We cannot undo -- how long have humans existed? -- 250,000 years of bias in a single month, no. When exclusionary workplace policies are enacted or insensitive comments made, we can think about the 37.5 disabled people in our lives and how we can better serve them as their colleague or friend (or lover, I don't know what you're up to). Injecting insulin or attending physical therapy does not make someone less interested in life, less enthusiastic to participate. We just need a little help getting there.


Margaret Mead was an anthropologist in the 1920s. She spent a lot of time studying the peoples of Oceania, and later served as president of the American Association for the Advancement of Science. Late in her career, a student asked her what the earliest sign of human civilization was. Mead said, " A healed femur."

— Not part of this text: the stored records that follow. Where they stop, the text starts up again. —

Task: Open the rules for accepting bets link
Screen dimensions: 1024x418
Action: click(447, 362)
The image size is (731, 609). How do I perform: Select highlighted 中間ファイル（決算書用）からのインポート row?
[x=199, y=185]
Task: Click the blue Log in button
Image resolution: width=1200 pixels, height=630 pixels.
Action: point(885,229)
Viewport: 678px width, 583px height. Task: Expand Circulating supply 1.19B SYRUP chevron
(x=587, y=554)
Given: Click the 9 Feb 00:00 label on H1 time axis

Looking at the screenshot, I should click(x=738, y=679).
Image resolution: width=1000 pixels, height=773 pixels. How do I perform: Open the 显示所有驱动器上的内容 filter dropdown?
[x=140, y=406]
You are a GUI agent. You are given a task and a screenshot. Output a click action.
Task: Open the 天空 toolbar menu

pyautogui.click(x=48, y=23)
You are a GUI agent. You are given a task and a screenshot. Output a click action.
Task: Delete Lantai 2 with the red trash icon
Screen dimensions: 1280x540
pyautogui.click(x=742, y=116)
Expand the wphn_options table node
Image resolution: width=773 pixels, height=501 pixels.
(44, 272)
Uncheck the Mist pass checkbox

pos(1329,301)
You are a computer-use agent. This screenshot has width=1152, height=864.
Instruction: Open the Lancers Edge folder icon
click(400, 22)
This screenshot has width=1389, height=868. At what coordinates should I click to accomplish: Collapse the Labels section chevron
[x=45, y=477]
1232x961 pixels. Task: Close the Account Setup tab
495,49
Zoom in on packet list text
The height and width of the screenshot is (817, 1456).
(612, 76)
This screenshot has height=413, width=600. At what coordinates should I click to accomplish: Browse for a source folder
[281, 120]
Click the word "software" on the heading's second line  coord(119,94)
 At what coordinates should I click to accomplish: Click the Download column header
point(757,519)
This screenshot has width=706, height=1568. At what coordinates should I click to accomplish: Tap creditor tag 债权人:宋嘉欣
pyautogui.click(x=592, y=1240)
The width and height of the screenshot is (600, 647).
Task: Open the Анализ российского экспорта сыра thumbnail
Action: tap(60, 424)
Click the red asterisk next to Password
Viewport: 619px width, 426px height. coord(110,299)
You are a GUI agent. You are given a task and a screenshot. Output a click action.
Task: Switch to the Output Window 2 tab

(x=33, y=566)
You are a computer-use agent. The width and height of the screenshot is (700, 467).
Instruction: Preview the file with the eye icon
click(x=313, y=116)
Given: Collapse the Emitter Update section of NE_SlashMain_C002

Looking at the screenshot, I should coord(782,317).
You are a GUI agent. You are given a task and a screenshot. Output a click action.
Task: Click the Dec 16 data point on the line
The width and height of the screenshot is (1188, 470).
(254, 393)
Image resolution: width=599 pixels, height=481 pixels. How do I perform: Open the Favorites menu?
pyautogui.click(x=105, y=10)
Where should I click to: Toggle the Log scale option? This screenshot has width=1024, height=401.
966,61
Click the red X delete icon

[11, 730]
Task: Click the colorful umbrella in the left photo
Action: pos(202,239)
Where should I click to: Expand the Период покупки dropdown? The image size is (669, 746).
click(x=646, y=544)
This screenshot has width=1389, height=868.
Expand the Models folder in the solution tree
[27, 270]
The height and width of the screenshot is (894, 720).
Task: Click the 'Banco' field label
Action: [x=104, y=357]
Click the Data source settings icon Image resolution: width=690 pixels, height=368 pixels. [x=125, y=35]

The femur is the longest bone in the body, running all the way from hip to knee. Without modern medicine -- which our ancient ancestors, notably, did not have -- it takes six weeks of rest for a broken femur to heal. No living creature in the animal kingdom can survive six weeks with a broken leg: They are unable to hunt, search for water, or outrun brown bears. A broken leg is one fractured foot in the grave. A healed femur is evidence that someone cared for the injured. Someone secured the wound, carried them to safety, did the hunting and the gathering, and offered companionship until the injury mended.


"Helping someone else through difficulty is where civilization starts."


So, yes. Let's celebrate every little thing.